The campaign comes at a time when businesses across sectors, including fintech, SaaS, logistics, marketplaces, and digital services, are facing increasing pressure to scale platforms, integrate technologies, accelerate delivery cycles, and improve customer experience, often simultaneously.
According to Specno, many organisations have become sophisticated at measuring outputs such as growth, platform usage, sprint velocity, customer acquisition, and revenue, while still lacking clear visibility into whether their broader digital operating environments are structurally resilient enough to support that growth over time.
“The market has become very good at measuring output,” says Joshua Harvey, CEO at Specno. “What many businesses still struggle to measure is whether the systems underneath that output are mature enough to sustain growth safely and effectively over time.”
The company says the idea for the assessment emerged after repeated exposure to similar operational patterns inside scaling businesses.
“We kept seeing businesses that were growing quickly externally, but internally there were ecurring signs of operational strain, fragmented delivery environments, unclear product accountability, or decision-making systems struggling to keep pace with scale,” says Harvey. “What became clear to us was that there was no real benchmark for measuring the operational maturity sitting underneath digital products in the South African market.”
Specno refers to the assessment as a “digital product dipstick”, a structured benchmarking tool designed to help businesses evaluate whether the environments surrounding their products are commercially aligned, operationally resilient, and capable of scaling sustainably.
The process begins with a detailed assessment completed by participating businesses before being reviewed by Specno’s product specialists, who then identify recurring operational weaknesses, delivery bottlenecks, product governance gaps, and broader growth risks.
Rather than focusing purely on technical performance, the initiative attempts to examine the wider organisational systems that influence whether digital products succeed or fail at scale.

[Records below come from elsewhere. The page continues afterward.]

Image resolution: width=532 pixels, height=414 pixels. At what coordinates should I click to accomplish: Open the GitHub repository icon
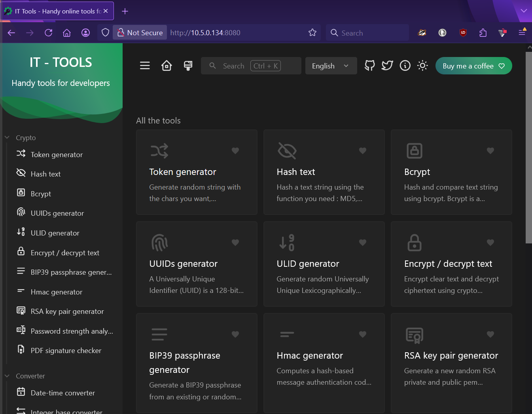point(369,66)
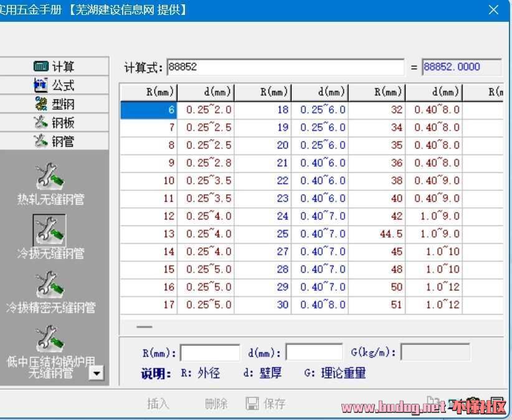Click the 删除 button
The width and height of the screenshot is (512, 420).
point(216,404)
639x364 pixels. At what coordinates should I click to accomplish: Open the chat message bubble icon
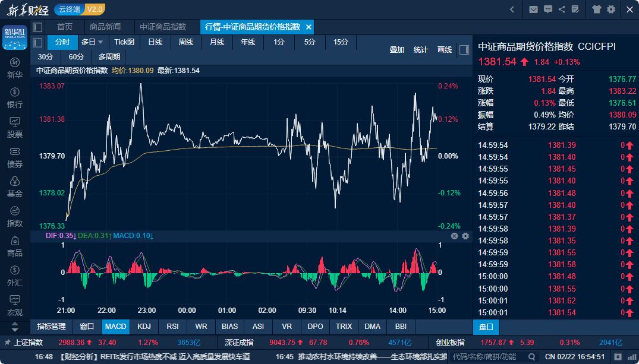tap(547, 10)
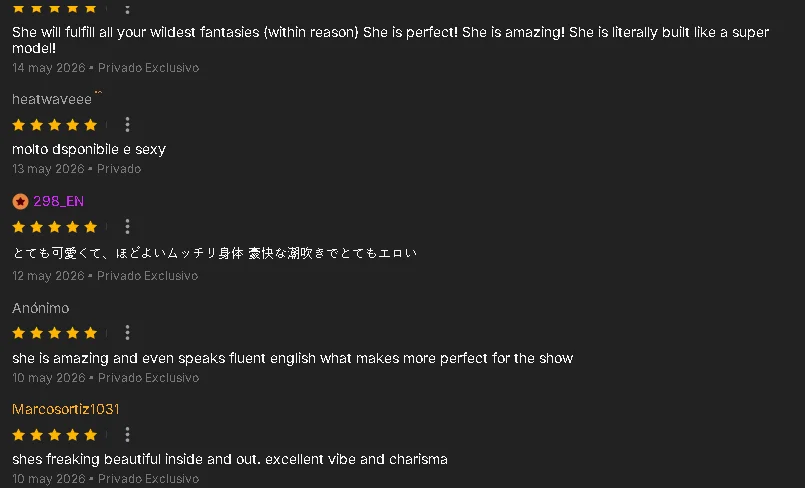Open the 298_EN user profile
Image resolution: width=805 pixels, height=488 pixels.
(x=59, y=201)
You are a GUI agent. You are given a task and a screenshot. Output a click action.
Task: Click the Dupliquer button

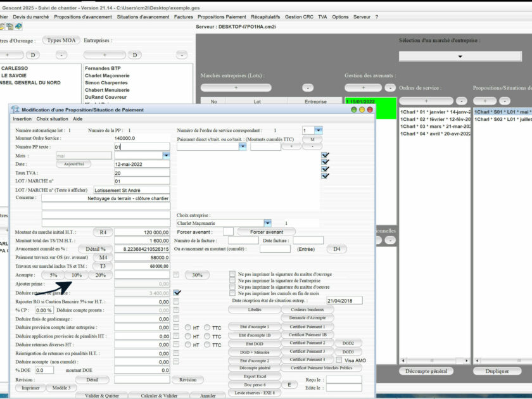pyautogui.click(x=497, y=371)
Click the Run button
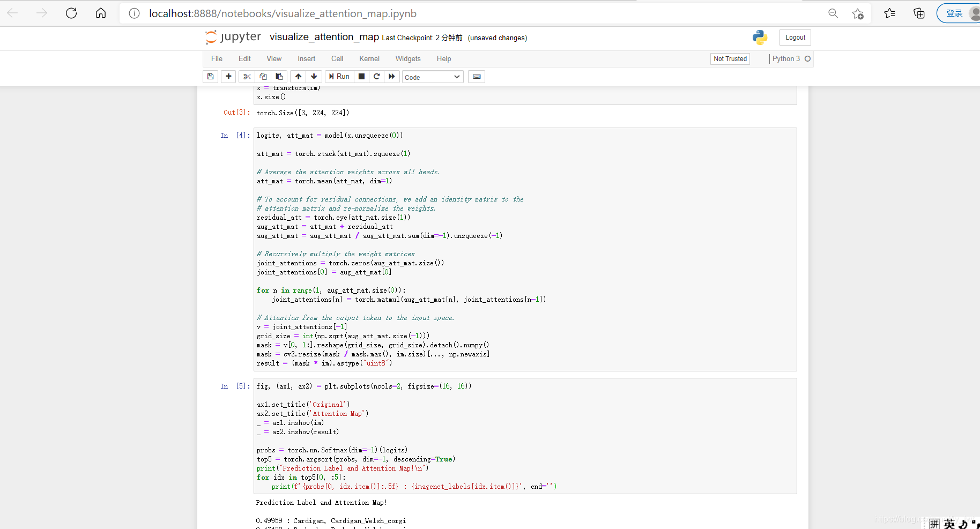980x529 pixels. click(x=339, y=77)
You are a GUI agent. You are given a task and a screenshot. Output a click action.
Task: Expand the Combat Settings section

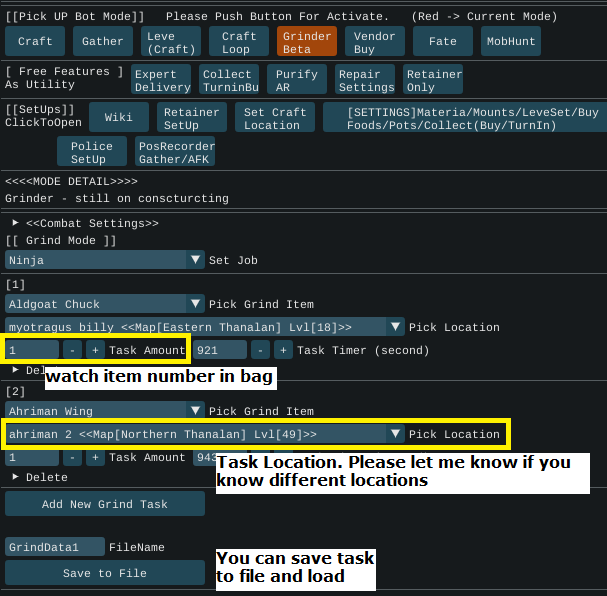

“We developed the assessment because we realised there was no structured way for businesses to properly evaluate the maturity of their product environments,” says Harvey. “There are many tools that measure isolated technical outputs, but very few that assess whether the wider operational environment supporting a product is actually capable of sustaining long-term growth.”
The findings gathered throughout the “Fix My Product Month” campaign will contribute to The South African Digital Product Readiness Report, which Specno plans to release publicly in June 2026.
The report is expected to examine broader patterns emerging across South Africa’s scaling digital economy, including operational fragmentation, delivery pressure, product governance weaknesses, execution bottlenecks, and resilience gaps inside growing technology-driven businesses.
According to Specno, part of the motivation behind publicly releasing the findings is to contribute broader industry visibility into how South African digital businesses are actually operating behind the scenes.
“One of the things we realised very quickly is that there is still very little shared industry insight into what operational pressure inside scaling digital businesses actually looks like,” closes Harvey. “We believe there is real value in consolidating that information in a way that helps businesses better understand the patterns, capability gaps, and operational risks emerging across the market.” The South African Digital Product Readiness Report will be released publicly in June 2026 and made available to businesses, investors, founders, and industry stakeholders.